[Extract provided Boundary: Start]

His conversion was not a dramatic Damascus Road experience. There was nothing sudden, emotional or unbalanced in his conversion, but rather through a slow and painstaking study of the Scriptures, listening to sermons and seeking insight from others he came to the unshakeable conviction that Jesus was the Son of God, Israel’s Messiah and Redeemer. From that conviction he never wavered. He was baptised in June 1825 at a service attended by very many in Plymouth, for not only were adult baptisms relatively rare in the Church of England then, but even rarer was the baptism of a Rabbi.

His wife suffered greatly through all this, but the demeanour of her husband compared to his opponents, and her own searching of the Scriptures led her to put her trust in Messiah Jesus shortly afterwards and she was baptised five months later.

After a time of Christian work and study in Ireland he was ordained and then joined the Church’s Ministry to the Jews in 1827, working in Posen, Danzig and Warsaw before returning in 1830 to work in London. During that time he visited his hometown in Poland and was able to visit some of his family under cover of darkness, but the hostility against him in the town was so great that he had to withdraw. In London he regularly preached to large numbers of Jews who came to his After-Meetings and a number came to faith. In 1832 he accepted the post of Professor of Hebrew and Rabbinical Literature at King’s College London, during which time he undertook a complete revision of the Hebrew New Testament and also the Hebrew version of the Prayer Book.

[Extract provided Boundary: End]
[Excerpted records Boundary: Start]

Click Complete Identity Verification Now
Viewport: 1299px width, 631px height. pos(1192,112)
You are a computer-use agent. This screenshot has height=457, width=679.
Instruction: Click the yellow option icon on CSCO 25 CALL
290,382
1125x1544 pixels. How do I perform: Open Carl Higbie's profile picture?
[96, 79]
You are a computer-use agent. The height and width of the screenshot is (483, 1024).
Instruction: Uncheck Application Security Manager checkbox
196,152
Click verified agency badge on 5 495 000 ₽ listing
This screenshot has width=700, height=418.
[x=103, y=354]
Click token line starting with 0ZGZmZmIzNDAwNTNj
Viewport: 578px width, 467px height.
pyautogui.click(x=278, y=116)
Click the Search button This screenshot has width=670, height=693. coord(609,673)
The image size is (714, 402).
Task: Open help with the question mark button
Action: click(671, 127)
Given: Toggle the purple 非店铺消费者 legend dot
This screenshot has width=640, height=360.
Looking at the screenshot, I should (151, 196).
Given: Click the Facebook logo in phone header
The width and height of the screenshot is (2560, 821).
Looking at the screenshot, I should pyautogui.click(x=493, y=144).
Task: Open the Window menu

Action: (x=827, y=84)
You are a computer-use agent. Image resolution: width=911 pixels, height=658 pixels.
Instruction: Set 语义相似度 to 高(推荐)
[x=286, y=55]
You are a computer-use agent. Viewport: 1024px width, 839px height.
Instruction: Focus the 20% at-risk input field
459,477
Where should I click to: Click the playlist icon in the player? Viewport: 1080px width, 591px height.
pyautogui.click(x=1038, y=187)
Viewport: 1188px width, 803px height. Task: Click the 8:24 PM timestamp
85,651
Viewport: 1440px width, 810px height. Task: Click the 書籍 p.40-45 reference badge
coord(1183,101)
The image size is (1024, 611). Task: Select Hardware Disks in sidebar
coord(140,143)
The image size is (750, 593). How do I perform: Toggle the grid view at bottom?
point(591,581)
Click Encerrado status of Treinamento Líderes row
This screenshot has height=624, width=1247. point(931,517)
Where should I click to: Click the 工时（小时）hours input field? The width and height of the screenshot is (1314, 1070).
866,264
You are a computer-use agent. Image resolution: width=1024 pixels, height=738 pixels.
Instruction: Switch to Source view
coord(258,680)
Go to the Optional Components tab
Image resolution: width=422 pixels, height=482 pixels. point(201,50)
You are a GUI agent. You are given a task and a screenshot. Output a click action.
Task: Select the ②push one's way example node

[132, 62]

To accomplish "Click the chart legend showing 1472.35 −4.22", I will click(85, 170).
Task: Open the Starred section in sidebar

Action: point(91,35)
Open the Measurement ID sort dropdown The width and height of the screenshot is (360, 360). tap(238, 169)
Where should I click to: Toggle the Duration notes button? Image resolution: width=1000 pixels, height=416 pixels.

[Excerpted records Boundary: End]

The task
Rewrite the part of the account of the rabbi's conversion that opens with "His wife suffered" and closes with "five months later.", changing "demeanour" to "demeanor".

Finished task
His wife suffered greatly through all this, but the demeanor of her husband compared to his opponents, and her own searching of the Scriptures led her to put her trust in Messiah Jesus shortly afterwards and she was baptised five months later.